地方債って何でしょうか?「地方公共団体の借金でしょう」という発想は、正しいのですが、それだけでは正確な意義を捉え損ねます。地方債とは、「地方公共団体が財政上必要とする資金を、外部から調達することによって負担する債務で、その履行が一会計年度を超えて行われるもの」です。ですので、そこには、「耐用年数の長い投資プロジェクトの費用を、建設時の住民ではなく、その受益者である将来の住民に負担させる」という固有の役割があります。住宅ローン、マイカーローンおよび教育ローンと同じですね。使いながら返済していくという発想ですので、地方公共団体の住民相互間および世代間の関係でいえば、受益者負担がまっとうされるということです。引っ越しする人もいますしね。

こうした地方債の活用を後押ししているのは、自治体の自主性・自立性を高める観点から、2012(平成24)年から「地方債届出制度」が導入されたことによります。

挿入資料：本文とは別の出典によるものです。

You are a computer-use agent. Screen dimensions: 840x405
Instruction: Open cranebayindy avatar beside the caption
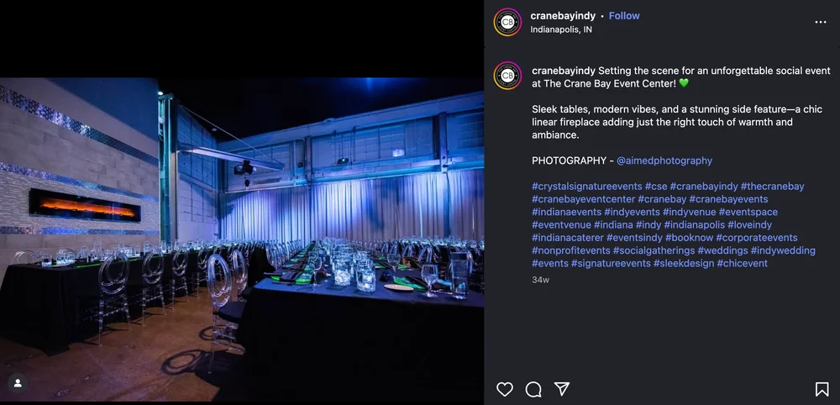point(507,76)
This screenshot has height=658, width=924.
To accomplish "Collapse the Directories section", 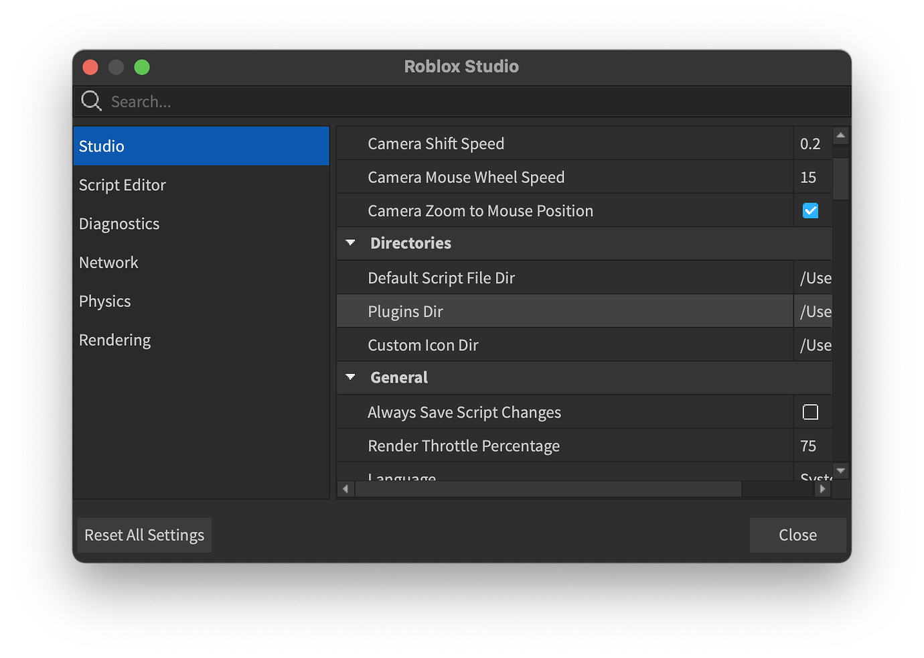I will (351, 243).
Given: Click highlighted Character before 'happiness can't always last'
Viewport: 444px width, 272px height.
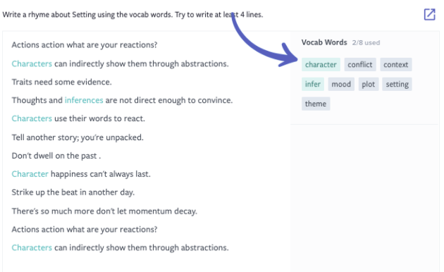Looking at the screenshot, I should pos(30,174).
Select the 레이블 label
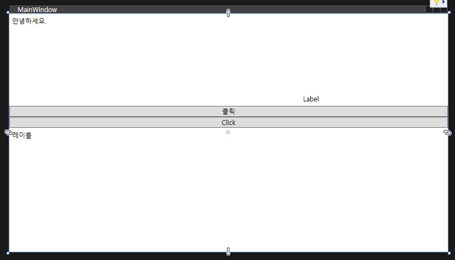455x260 pixels. tap(22, 135)
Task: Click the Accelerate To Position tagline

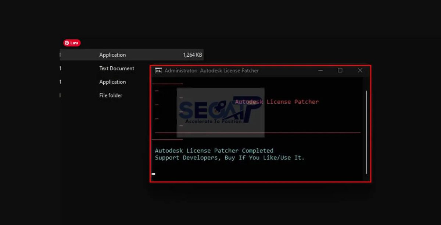Action: tap(214, 121)
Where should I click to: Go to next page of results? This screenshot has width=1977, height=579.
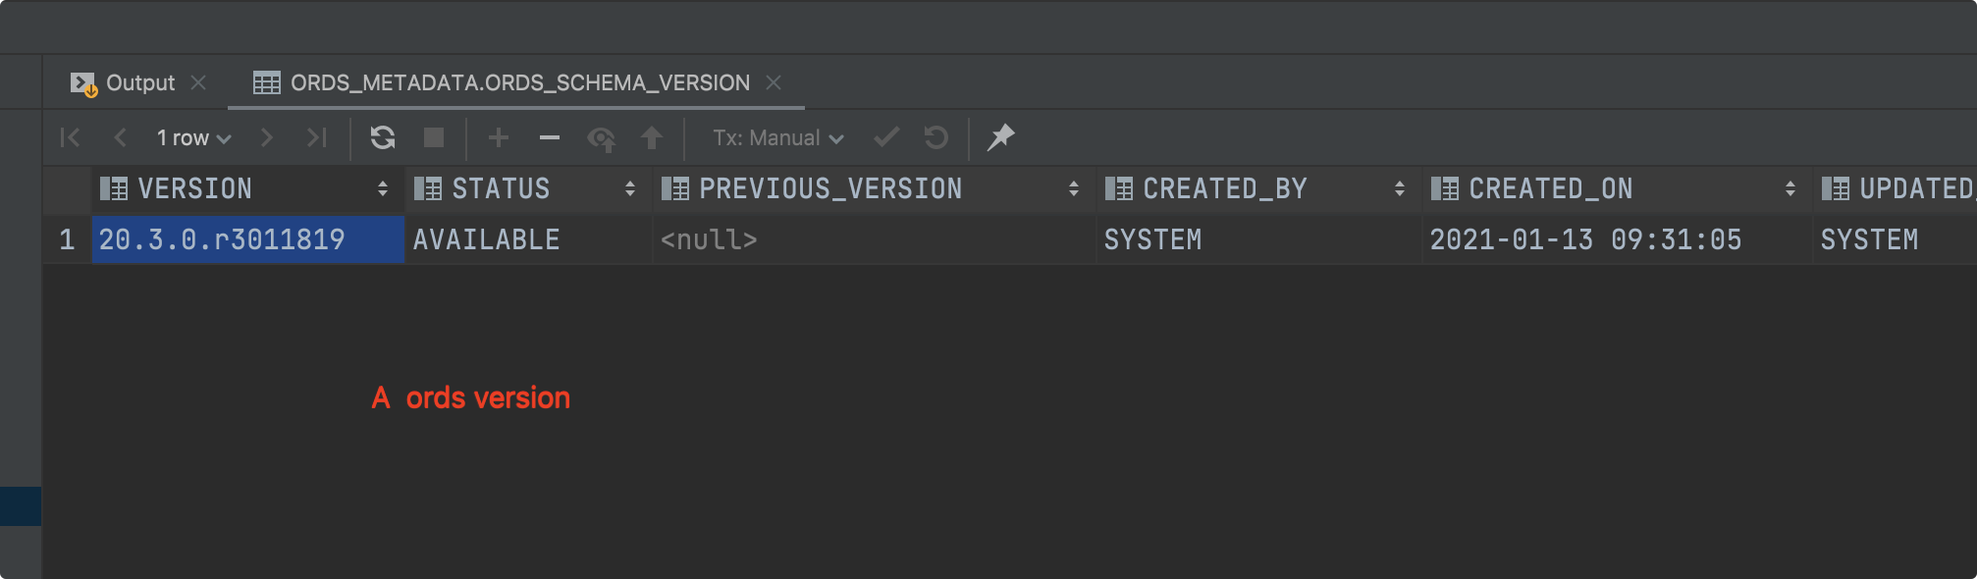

地方公共団体が地方債を発行するときは、原則として、都道府県および指定都市にあっては総務大臣、市町村にあっては都道府県知事と協議を行うことが必要とされています(地方財政法5条の3第1項)。これが「協議制度」といわれるものです。

2012(平成24)年度より、地域の自主性及び自立性を高める観点から、地方債協議制度を一部見直し、財政状況について一定の基準を満たす地方公共団体については、原則として、民間等資金債の起債にかかる総務大臣や知事との協議を不要とし、事前に届け出ることで起債ができる事前届出制が導入されました(地方財政法5条の3第3項)。これが導入された「地方債届出制度」です。さらに、2016(平成28)年度からは、届出基準が一部緩和されています。

【地方財政法】

(地方債の協議等)

第5条の3 地方公共団体は、地方債を起こし、又は起こそうとし、若しくは起こした地方債の起債の方法、利率若しくは償還の方法を変更しようとする場合には、政令で定めるところにより、総務大臣又は都道府県知事に協議しなければならない。ただし、軽微な場合その他の総務省令で定める場合は、この限りでない。

2 前項の規定による協議は、地方債の起債の目的、限度額、起債の方法、資金、利率、償還の方法その他政令で定める事項を明らかにして行うものとする。

3 実質公債費比率が政令で定める数値未満である地方公共団体(略。第5項及び第6項において「協議不要対象団体」という。)は、政令で定める公的資金(以下この条において「特定公的資金」という。)以外の資金をもつて地方債を起こし、又は特定公的資金以外の資金をもつて起こそうとし、若しくは起こした地方債の起債の方法、利率若しくは償還の方法を変更しようとする場合(略。)には、第1項の規定にかかわらず、同項の規定による協議をすることを要しない。

 

JICAの「サスティナビリティ・ボンド」であるJICA債、世界銀行のSDGs債

広義のソーシャルボンドとして、以下に、JICAのJICA債と世界銀行のSDGs債を紹介します。これらは、発行のみならず、購入することでもその意義を発揮しています。例として、「里山資本主義」を掲げる岡山県真庭市は、2億円の投資を実施しています。市のウエブサイトには、以下のように記されており、投資の意義、投資のリターンの活かし方、投資先とのつながりを深めていくという意図も表明されています。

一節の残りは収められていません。